C_values=list(np.arange(0.1,6,0.1))
# plot the value of C for SVM (x-axis) versus the cross-validated accuracy (y-axis)
plt.plot(C_values,acc_score)
plt.xticks(np.arange(0.0,6,0.3))
plt.xlabel('Value of C for SVC ')
plt.ylabel('Cross-Validated Accuracy')

## Taking kernel as rbf and taking different values gamma
Technically, the gamma parameter is the inverse of the standard deviation of the RBF kernel (Gaussian function), which is used as similarity measure between two points. Intuitively, a small gamma value define a Gaussian function with a large variance. In this case, two points can be considered similar even if are far from each other.
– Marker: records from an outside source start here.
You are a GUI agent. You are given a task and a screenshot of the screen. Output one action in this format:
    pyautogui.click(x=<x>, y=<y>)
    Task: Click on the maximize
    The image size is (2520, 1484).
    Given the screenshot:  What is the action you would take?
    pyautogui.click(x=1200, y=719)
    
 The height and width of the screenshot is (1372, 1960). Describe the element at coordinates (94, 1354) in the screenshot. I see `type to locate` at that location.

In the other hand, a large gamma value means define a Gaussian function with a small variance and in this case, two points are considered similar just if they are close to each other

In [None]:
gamma_range=[0.0001,0.001,0.01,0.1,1,10,100]
acc_score=[]
for g in gamma_range:
    svc = SVC(kernel='rbf', gamma=g)
    scores = cross_val_score(svc, X, y, cv=10, scoring='accuracy')
    acc_score.append(scores.mean())
print(acc_score)  

In [None]:
import matplotlib.pyplot as plt
%matplotlib inline

gamma_range=[0.0001,0.001,0.01,0.1,1,10,100]

# plot the value of C for SVM (x-axis) versus the cross-validated accuracy (y-axis)
plt.plot(gamma_range,acc_score)
plt.xlabel('Value of gamma for SVC ')
plt.xticks(np.arange(0.0001,100,5))
plt.ylabel('Cross-Validated Accuracy')

In [None]:
import matplotlib.pyplot as plt
%matplotlib inline

gamma_range=[0.0001,0.001,0.01,0.1]

# plot the value of C for SVM (x-axis) versus the cross-validated accuracy (y-axis)
plt.plot(gamma_range,acc_score)
plt.xlabel('Value of gamma for SVC ')
plt.ylabel('Cross-Validated Accuracy')

### Taking polynomial kernel with different degree

In [None]:
degree=[2,3,4,5,6]
acc_score=[]
for d in degree:
    svc = SVC(kernel='poly', degree=d)
    scores = cross_val_score(svc, X, y, cv=10, scoring='accuracy')
    acc_score.append(scores.mean())
print(acc_score)    

In [None]:
import matplotlib.pyplot as plt
%matplotlib inline

degree=[2,3,4,5,6]

# plot the value of C for SVM (x-axis) versus the cross-validated accuracy (y-axis)
plt.plot(degree,acc_score,color='r')
plt.xlabel('degrees for SVC ')
plt.ylabel('Cross-Validated Accuracy')

## Conclusion
Amongst the  Linear ,Gaussian  and polynomial kernel, we can see that Gaussian kernel achieved a perfect 100% prediction.